[Saved entries]
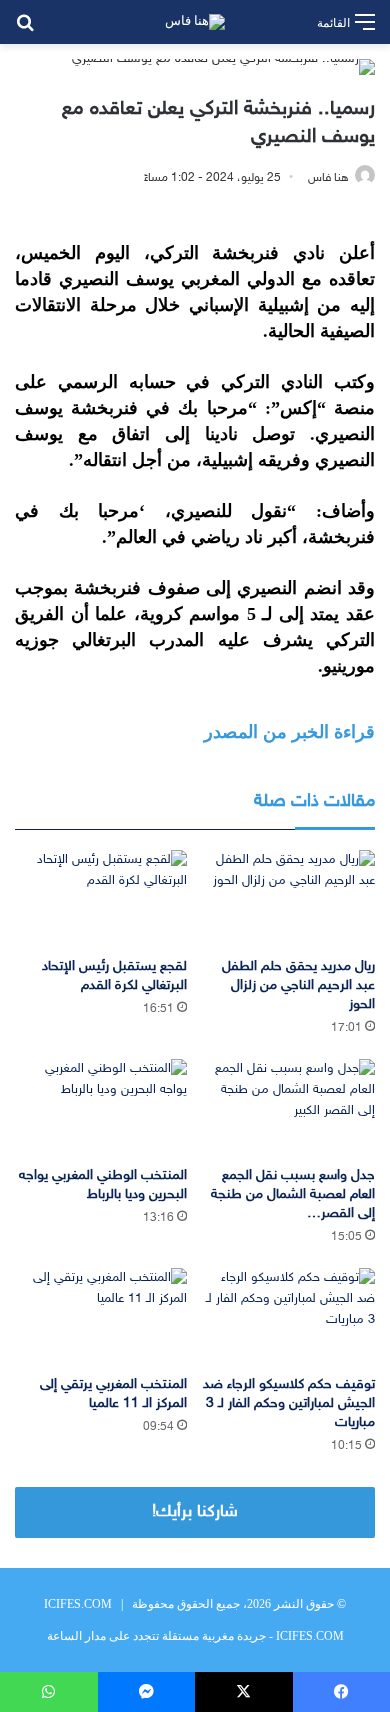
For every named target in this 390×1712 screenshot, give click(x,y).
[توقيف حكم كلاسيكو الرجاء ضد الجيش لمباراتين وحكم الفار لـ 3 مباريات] (289, 1316)
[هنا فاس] (195, 22)
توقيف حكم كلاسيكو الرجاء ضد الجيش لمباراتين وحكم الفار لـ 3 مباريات (289, 1403)
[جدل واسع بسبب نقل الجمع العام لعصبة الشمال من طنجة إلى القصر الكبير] (289, 1107)
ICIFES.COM (78, 1604)
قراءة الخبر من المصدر (289, 732)
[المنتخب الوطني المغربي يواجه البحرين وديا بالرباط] (101, 1107)
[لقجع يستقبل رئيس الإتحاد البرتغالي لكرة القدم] (101, 898)
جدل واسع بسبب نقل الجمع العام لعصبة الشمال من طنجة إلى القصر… (293, 1194)
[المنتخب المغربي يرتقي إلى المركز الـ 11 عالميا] (101, 1316)
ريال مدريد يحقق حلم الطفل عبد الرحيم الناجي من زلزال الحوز (298, 985)
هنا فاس (328, 178)
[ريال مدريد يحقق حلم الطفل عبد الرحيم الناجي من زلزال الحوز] (289, 898)
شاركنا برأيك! (195, 1512)
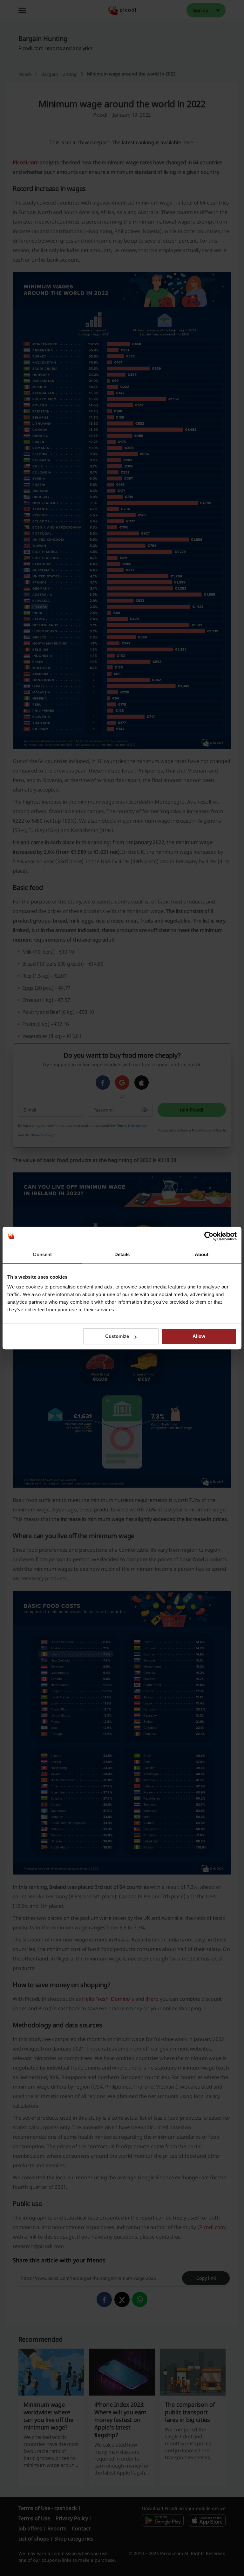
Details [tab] (122, 1254)
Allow (199, 1336)
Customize (117, 1336)
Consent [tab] (42, 1254)
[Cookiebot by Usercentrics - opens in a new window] (209, 1236)
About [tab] (202, 1254)
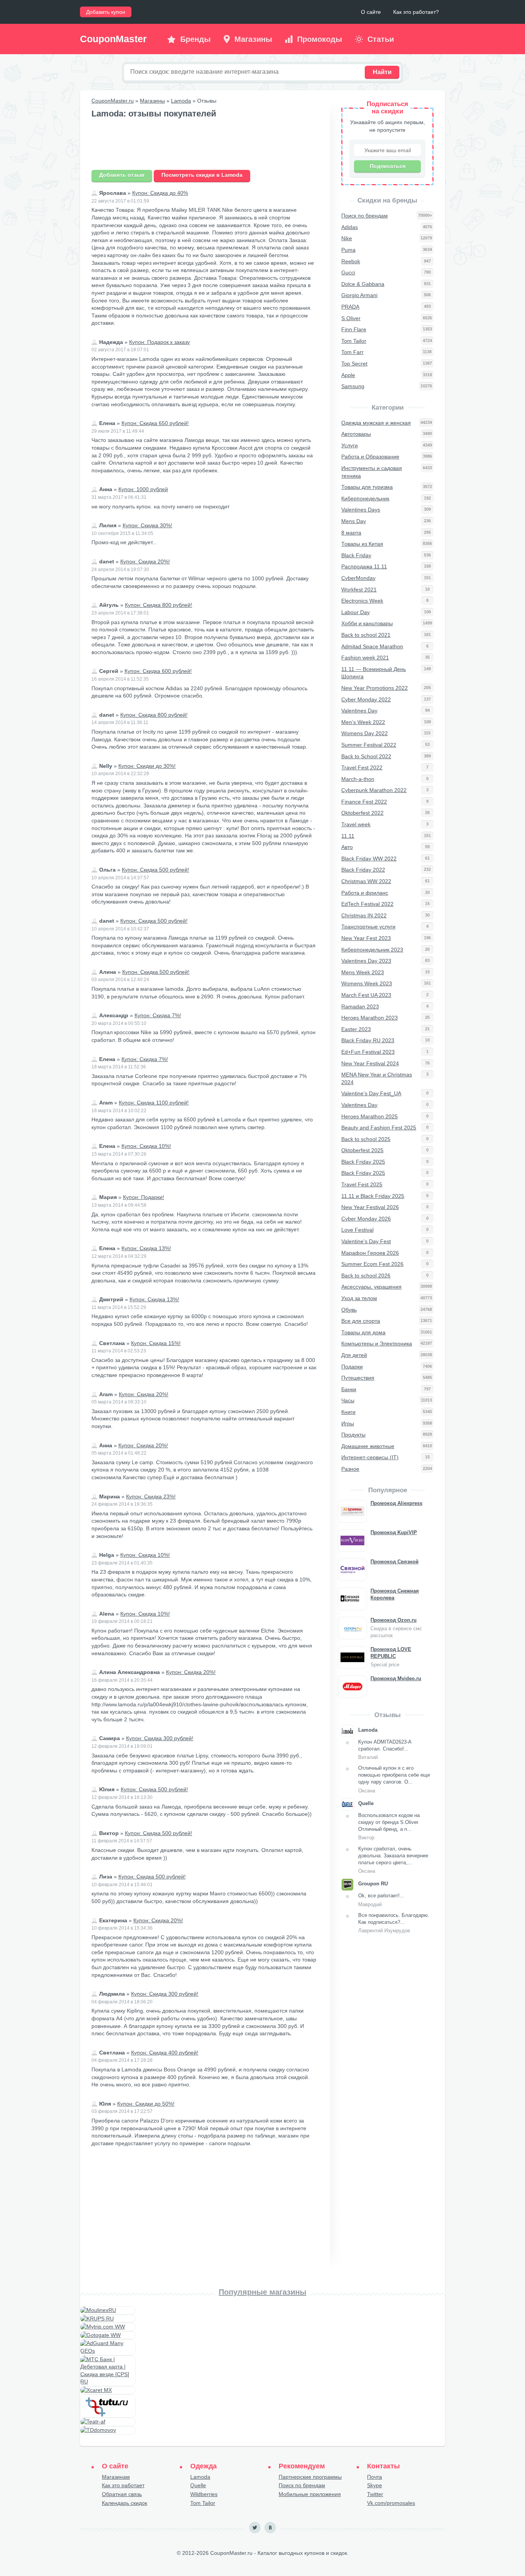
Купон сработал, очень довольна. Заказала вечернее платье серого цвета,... (393, 1860)
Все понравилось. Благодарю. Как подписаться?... (393, 1922)
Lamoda (181, 101)
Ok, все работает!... (381, 1900)
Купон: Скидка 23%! (151, 1496)
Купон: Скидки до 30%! (147, 766)
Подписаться (387, 166)
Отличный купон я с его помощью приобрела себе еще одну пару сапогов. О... (394, 1779)
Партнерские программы (310, 2477)
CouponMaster (113, 38)
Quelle (198, 2485)
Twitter (375, 2494)
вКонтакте (270, 2527)
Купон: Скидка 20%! (145, 561)
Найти (382, 72)
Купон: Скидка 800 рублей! (158, 605)
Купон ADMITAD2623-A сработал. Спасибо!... (384, 1749)
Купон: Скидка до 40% (160, 193)
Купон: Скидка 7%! (158, 1015)
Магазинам (116, 2477)
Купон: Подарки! (143, 1197)
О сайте (371, 12)
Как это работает (123, 2485)
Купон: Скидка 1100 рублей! (154, 1102)
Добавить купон (105, 12)
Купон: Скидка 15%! (156, 1343)
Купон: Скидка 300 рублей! (159, 1738)
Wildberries (204, 2494)
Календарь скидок (124, 2503)
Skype (374, 2485)
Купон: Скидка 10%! (146, 1146)
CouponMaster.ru (112, 101)
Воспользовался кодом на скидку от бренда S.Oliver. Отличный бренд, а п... (389, 1826)
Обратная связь (122, 2494)
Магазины (152, 101)
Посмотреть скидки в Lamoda (202, 175)
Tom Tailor (202, 2503)
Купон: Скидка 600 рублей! (158, 671)
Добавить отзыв (122, 175)
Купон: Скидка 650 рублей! (155, 423)
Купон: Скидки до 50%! (145, 2104)
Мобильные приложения (310, 2494)
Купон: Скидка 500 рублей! (155, 870)
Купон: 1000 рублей (143, 489)
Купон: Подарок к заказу (159, 342)
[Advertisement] (204, 145)
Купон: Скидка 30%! (147, 525)
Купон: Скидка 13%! (146, 1248)
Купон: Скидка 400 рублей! (164, 2053)
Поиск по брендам (302, 2485)
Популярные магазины (262, 2292)
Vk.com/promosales (391, 2503)
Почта (374, 2477)
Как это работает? (416, 12)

Aim of the task => Return each entry above unchanged. Leave the pictures out.

Response to the exercise =>
For every named target in this 390×1712 screenshot, give click(x,y).
[توقيف حكم كلاسيكو الرجاء ضد الجيش لمباراتين وحكم الفار لـ 3 مباريات] (289, 1316)
[هنا فاس] (195, 22)
توقيف حكم كلاسيكو الرجاء ضد الجيش لمباراتين وحكم الفار لـ 3 مباريات (289, 1403)
[جدل واسع بسبب نقل الجمع العام لعصبة الشمال من طنجة إلى القصر الكبير] (289, 1107)
ICIFES.COM (78, 1604)
قراءة الخبر من المصدر (289, 732)
[المنتخب الوطني المغربي يواجه البحرين وديا بالرباط] (101, 1107)
[لقجع يستقبل رئيس الإتحاد البرتغالي لكرة القدم] (101, 898)
جدل واسع بسبب نقل الجمع العام لعصبة الشمال من طنجة إلى القصر… (293, 1194)
[المنتخب المغربي يرتقي إلى المركز الـ 11 عالميا] (101, 1316)
ريال مدريد يحقق حلم الطفل عبد الرحيم الناجي من زلزال الحوز (298, 985)
هنا فاس (328, 178)
[ريال مدريد يحقق حلم الطفل عبد الرحيم الناجي من زلزال الحوز] (289, 898)
شاركنا برأيك! (195, 1512)
Details [tab] (122, 1254)
Allow (199, 1336)
Customize (117, 1336)
Consent [tab] (42, 1254)
[Cookiebot by Usercentrics - opens in a new window] (209, 1236)
About [tab] (202, 1254)
Купон сработал, очень довольна. Заказала вечернее платье серого цвета,... (393, 1860)
Все понравилось. Благодарю. Как подписаться?... (393, 1922)
Lamoda (181, 101)
Ok, все работает!... (381, 1900)
Купон: Скидка 23%! (151, 1496)
Купон: Скидки до 30%! (147, 766)
Подписаться (387, 166)
Отличный купон я с его помощью приобрела себе еще одну пару сапогов. О... (394, 1779)
Партнерские программы (310, 2477)
CouponMaster (113, 38)
Quelle (198, 2485)
Twitter (375, 2494)
вКонтакте (270, 2527)
Купон: Скидка 20%! (145, 561)
Найти (382, 72)
Купон: Скидка 800 рублей! (158, 605)
Купон ADMITAD2623-A сработал. Спасибо!... (384, 1749)
Купон: Скидка до 40% (160, 193)
Купон: Скидка 7%! (158, 1015)
Магазинам (116, 2477)
Купон: Подарки! (143, 1197)
О сайте (371, 12)
Как это работает (123, 2485)
Купон: Скидка 1100 рублей! (154, 1102)
Добавить купон (105, 12)
Купон: Скидка 15%! (156, 1343)
Купон: Скидка 300 рублей! (159, 1738)
Wildberries (204, 2494)
Календарь скидок (124, 2503)
Skype (374, 2485)
Купон: Скидка 10%! (146, 1146)
CouponMaster.ru (112, 101)
Воспользовался кодом на скидку от бренда S.Oliver. Отличный бренд, а п... (389, 1826)
Обратная связь (122, 2494)
Магазины (152, 101)
Посмотреть скидки в Lamoda (202, 175)
Tom Tailor (202, 2503)
Купон: Скидка 600 рублей! (158, 671)
Добавить отзыв (122, 175)
Купон: Скидка 650 рублей! (155, 423)
Купон: Скидки до 50%! (145, 2104)
Мобильные приложения (310, 2494)
Купон: Скидка 500 рублей! (155, 870)
Купон: 1000 рублей (143, 489)
Купон: Подарок к заказу (159, 342)
[Advertisement] (204, 145)
Купон: Скидка 30%! (147, 525)
Купон: Скидка 13%! (146, 1248)
Купон: Скидка 400 рублей! (164, 2053)
Поиск по брендам (302, 2485)
Популярные магазины (262, 2292)
Vk.com/promosales (391, 2503)
Почта (374, 2477)
Как это работает? (416, 12)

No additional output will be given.